Nicolás Maduro, de 63 anos, e sua esposa, Cilia Flores, permaneceram presos no Brooklyn desde a operação realizada no fim de semana. Ambos foram detidos por forças norte-americanas em Caracas e levados aos Estados Unidos.
No sábado (3), promotores do Distrito Sul de Nova York divulgaram um novo indiciamento após a ação militar que incluiu bombardeios em Caracas. Segundo a acusação, Maduro teria supervisionado uma rede de tráfico de cocaína patrocinada pelo Estado venezuelano, com parcerias com grupos narcotraficantes, entre eles os cartéis mexicanos de Sinaloa e Los Zetas, a organização colombiana FARC e a facção venezuelana Tren de Aragua.
Além de Maduro e Cilia Flores, o indiciamento inclui Nicolás Maduro Guerra, filho do ex-presidente; o ministro do Interior, Diosdado Cabello; e Hector Guerrero Flores, conhecido como “Niño Guerrero”, apontado como líder do Tren de Aragua.
De acordo com o documento, Maduro “se associou a seus cúmplices para usar sua autoridade obtida ilegalmente e as instituições que corroeu para transportar milhares de toneladas de cocaína para os Estados Unidos”. A acusação também afirma que ele teria movimentado carregamentos de cocaína sob proteção da polícia venezuelana quando era membro da Assembleia Nacional, fornecido passaportes diplomáticos a traficantes e facilitado cobertura diplomática para a repatriação de recursos ilícitos.
“Maduro Flores permite que a corrupção alimentada pela cocaína floresça para seu próprio benefício, para o benefício dos membros de seu regime governante e para o benefício de seus familiares”, disse o procurador dos Estados Unidos, Jay Clayton.
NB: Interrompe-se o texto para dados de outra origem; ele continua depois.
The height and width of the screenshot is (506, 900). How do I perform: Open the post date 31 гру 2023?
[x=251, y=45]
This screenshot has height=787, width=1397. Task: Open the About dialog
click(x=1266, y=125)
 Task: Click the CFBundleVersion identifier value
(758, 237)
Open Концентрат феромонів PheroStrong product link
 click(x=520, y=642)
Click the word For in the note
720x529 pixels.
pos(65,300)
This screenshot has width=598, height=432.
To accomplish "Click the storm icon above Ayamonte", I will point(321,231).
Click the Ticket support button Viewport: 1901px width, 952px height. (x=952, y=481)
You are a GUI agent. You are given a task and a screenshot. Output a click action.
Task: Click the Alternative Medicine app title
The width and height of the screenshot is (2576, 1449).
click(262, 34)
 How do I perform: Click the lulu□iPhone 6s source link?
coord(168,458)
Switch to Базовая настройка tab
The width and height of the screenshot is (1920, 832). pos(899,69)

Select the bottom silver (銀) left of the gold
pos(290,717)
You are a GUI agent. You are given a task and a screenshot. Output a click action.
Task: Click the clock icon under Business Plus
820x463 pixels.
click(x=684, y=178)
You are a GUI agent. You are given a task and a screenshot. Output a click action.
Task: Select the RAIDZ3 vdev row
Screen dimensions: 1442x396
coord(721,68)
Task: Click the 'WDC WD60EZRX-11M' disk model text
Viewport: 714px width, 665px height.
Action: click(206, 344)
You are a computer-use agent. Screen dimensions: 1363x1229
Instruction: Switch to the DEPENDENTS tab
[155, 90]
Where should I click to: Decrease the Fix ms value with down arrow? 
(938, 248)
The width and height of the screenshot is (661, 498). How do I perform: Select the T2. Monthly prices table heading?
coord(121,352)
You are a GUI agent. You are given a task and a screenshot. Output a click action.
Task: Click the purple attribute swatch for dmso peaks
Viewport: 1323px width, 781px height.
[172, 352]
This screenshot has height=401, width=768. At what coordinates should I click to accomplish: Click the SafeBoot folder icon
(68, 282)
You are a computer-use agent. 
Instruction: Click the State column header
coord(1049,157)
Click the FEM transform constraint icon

A denúncia criminal formal, conhecida no sistema judicial norte-americano como indictment, autoriza a apresentação de acusações criminais e a expedição de mandados de prisão internacionais. Enquadrado por narcoterrorismo, Maduro passa a ser tratado como risco à segurança nacional dos Estados Unidos, com base em legislação criada após os ataques de 11 de setembro de 2001.